▶ [Directives]
1. Answer these questions about the Pairmemo text, one line each:
(a) Which two packages is Pairmemo compared to?
(b) What is Pairmemo's caching keyed by?
(c) By default, which calls does pairmemo::clear delete?
2. Continue the Pairmemo text from its last sentence.

══ Supplied text

Kodi Arfer / Code

Pairmemo

Source code (GitHub)

Pairmemo is an R package for flexible on-disk function memoization. It allows you to cache function calls based on their arguments. Compared to memoise and targets, Pairmemo emphasizes manual cache management. Caching is keyed by the function's name and arguments but not by its body, so you can choose which cache entries to delete (if any) when altering the function. You can even add new parameters without invalidating the cache, if you give them default arguments. These features make Pairmemo appropriate for large projects where having to rerun code unnecessarily could take days, while Pairmemo's interface remains convenient for small tasks. Pairmemo also stores its calls on disk in a simple fashion that makes them easy to work with outside of Pairmemo, or outside of R entirely.

See pairmemo::define to get started.

clear — Delete saved calls

pairmemo::clear deletes a function's saved calls from disk (and from memory, if define recieved mem = T). For each call, both paired files are deleted. By default, all calls are cleared; set the filter parameter to clear a subset. The directory for the function is never deleted. If you want to get rid of the function entirely, you should do that manually.

════
══ Provided information

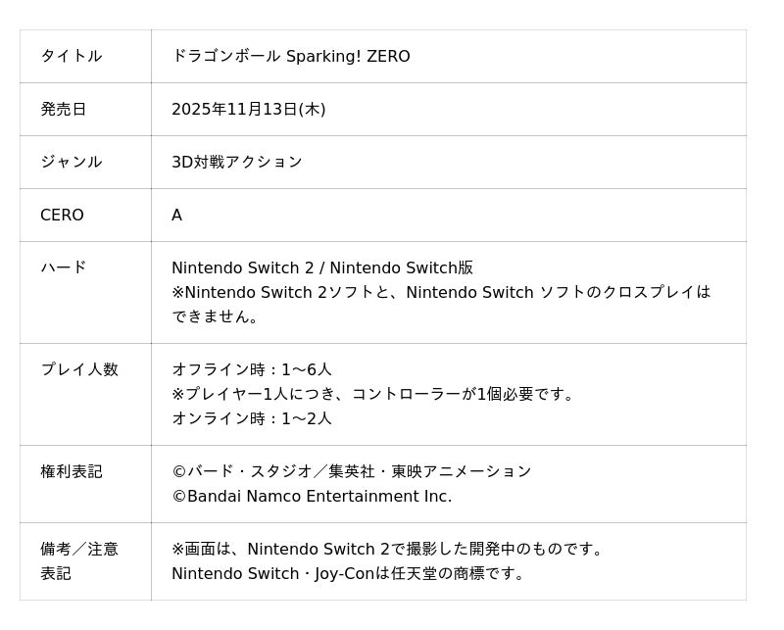784x630 pixels.
Task: Click the CERO rating value A
Action: [176, 216]
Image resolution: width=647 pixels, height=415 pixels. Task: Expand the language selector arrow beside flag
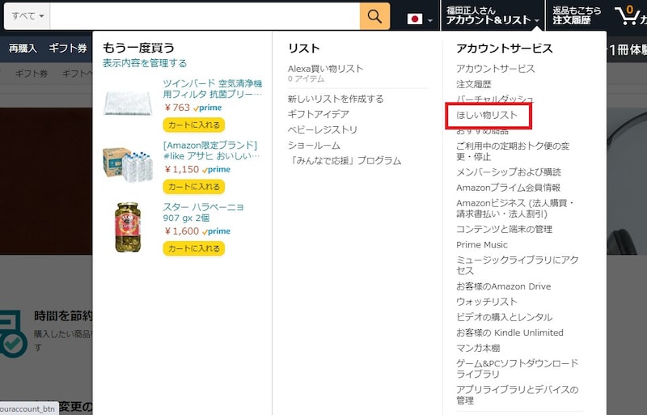[x=430, y=20]
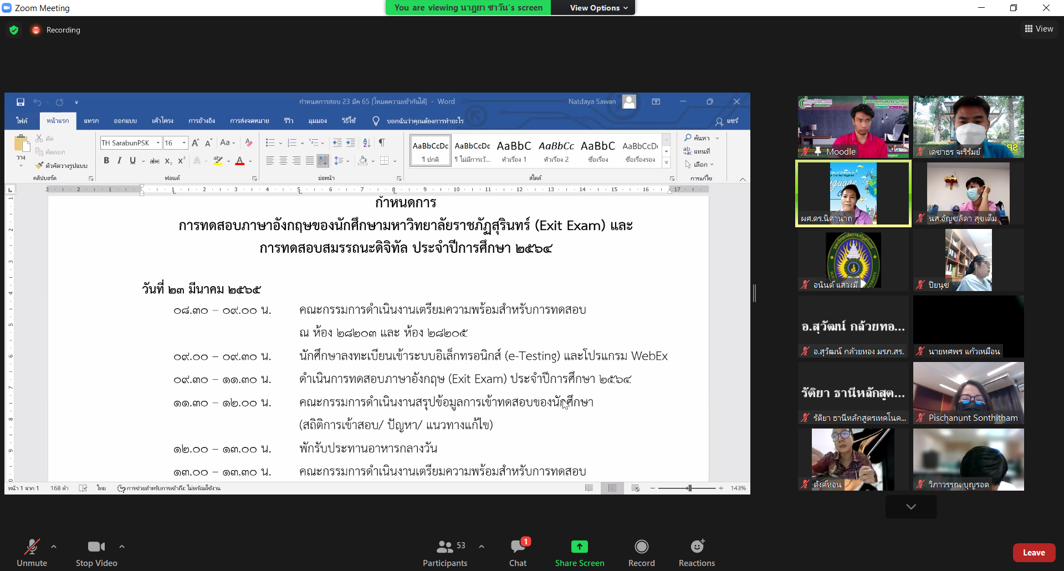Click the green Share Screen icon
This screenshot has width=1064, height=571.
(x=579, y=547)
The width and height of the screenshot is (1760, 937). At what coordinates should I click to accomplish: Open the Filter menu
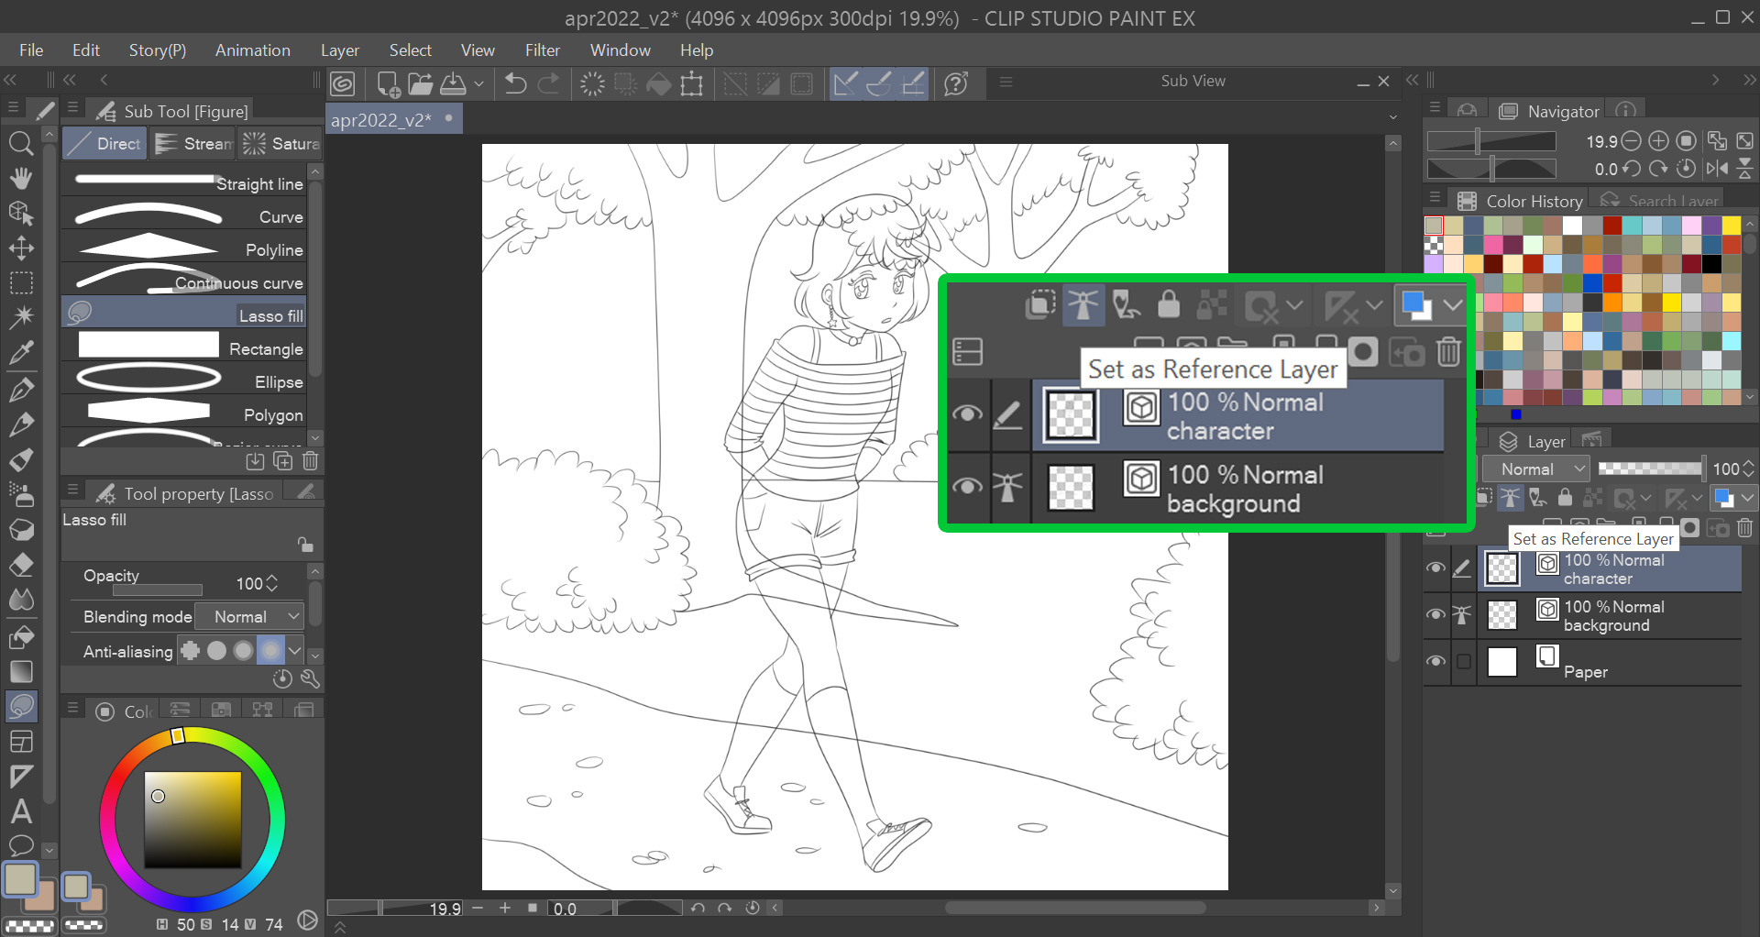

════

▶ [In response]
1.
(a) memoise and targets
(b) The function's name and arguments, but not its body
(c) All calls

2.
Arguments

f The function to delete calls for.
filter Per metadata. It's wise to use metadata to check that your filter works as intended before you actually delete stuff.

Value

An object of the form c("Cache entries deleted" = n), where n is an integer.

define — Set up memoization for a function

define is the main entry point for Pairmemo.

Details

pairmemo::define requires two arguments: f, the function definition, and directory, the path to a preexisting directory in which calls should be saved. Syntactically, f must be of the form IDENTIFIER <- FUNCTION. You can't use = instead of <-, or surround the whole thing in braces, or that sort of thing, because pairmemo::define needs to extract the function name from f.

Simple usage looks like this:

    pairmemo::define(
        my.cool.function <- function(foo, bar)
           {message("Calling my cool function")
            foo + bar},
        directory = "/tmp/pairmemo")

    my.cool.function(1, 2)
    my.cool.function(1, 2) # Cached, so no message is printed.

    pairmemo::clear(my.cool.function) # Clear the cache.
    my.cool.function(1, 2)

For legibility and namespace hygiene, I encourage calling Pairmemo's functions with :: instead of using library(pairmemo).

If you look in "/tmp/pairmemo", you'll see a single directory named "my.cool.function". Inside "my.cool.function" is a pair of files for each saved call (hence the name "Pairmemo"). One, storing the saved return value, is named with a hash of the arguments, with no file extension. The other file has the same name except that it ends with ".json": this is the metadata file. Inspecting the file (or calling metadata) shows you e.g. what arguments the function was called with.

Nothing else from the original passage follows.